The case of Kores Nordic (USA) Corp. v. Sinkler, Gibbs & Simons, 284 S.C. 513, 327 S.E.2d 365 (Ct.App.1985), is instructive. Kores Nordic submitted a fee dispute with the Sinkler law firm to the Resolution of Fee Disputes Board. Id. at 514, 327 S.E.2d at 365. At the time, the applicable rules did not provide for any appeal of the Board’s decision. Dissatisfied with the decision of the Board, Kores Nordic sought an appeal to the circuit court under the Administrative Procedures Act (APA). The circuit court dismissed the attempted appeal, and this court affirmed. The APA “requires as a prerequisite to judicial review that a final decision in a contested case have been rendered by an ‘agency.’ ” Id. at 515, 327 S.E.2d at 366. We held that the Board, as part of the South Carolina Bar (and hence our supreme court), was not an “agency” within the ambit of the APA. Id. at 516, 327 S.E.2d at 366.

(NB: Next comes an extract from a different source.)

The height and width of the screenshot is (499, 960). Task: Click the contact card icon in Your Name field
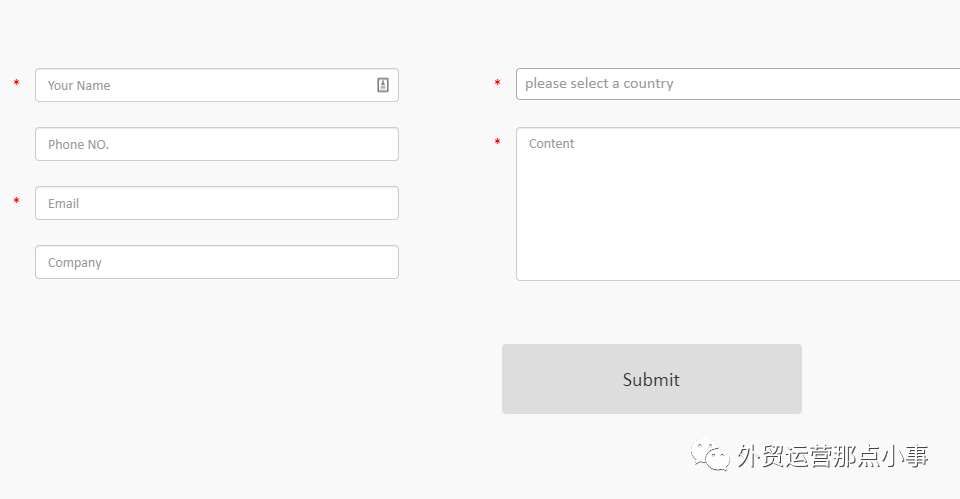click(x=383, y=85)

Subsequent to our opinion in Kores Nordic, Rule 416 was amended to provide for a limited right of appeal to the circuit court. The rule (Rule 20 within SCACR Rule 416) provides that a party may appeal a final decision of the Board to the circuit court on certain limited grounds. No mention is made of further appeal. Indeed, further appeal runs contrary to the Board’s purpose of expeditious resolution of fee disputes. See Rule 416, SCACR, Rule 2 (“The purpose of the Board is to establish procedures whereby a dispute concerning fees ... may be resolved expeditiously....”); Byrd v. Irmo High Sch., 321 S.C. 426, 433-34, 468 S.E.2d 861, 865 (1996) (recognizing that where a statute specifically sets forth an appeals procedure, we may not expand our jurisdiction through implication).

III.

We conclude there is no appeal from a decision of the Resolution of Fee Disputes Board of the South Carolina Bar beyond the circuit court as set forth in Rule 416, SCACR, Rule 20. This appeal is

DISMISSED.

SHORT and WILLIAMS, JJ., concur.

. We decide this case without oral argument pursuant to Rule 215, SCACR.

. Section 14-3-320 has been declared unconstitutional to the extent it purports to limit the scope of appellate review in domestic cases. Rutherford v. Rutherford, 307 S.C. 199, 204, 414 S.E.2d 157, 160 (1992).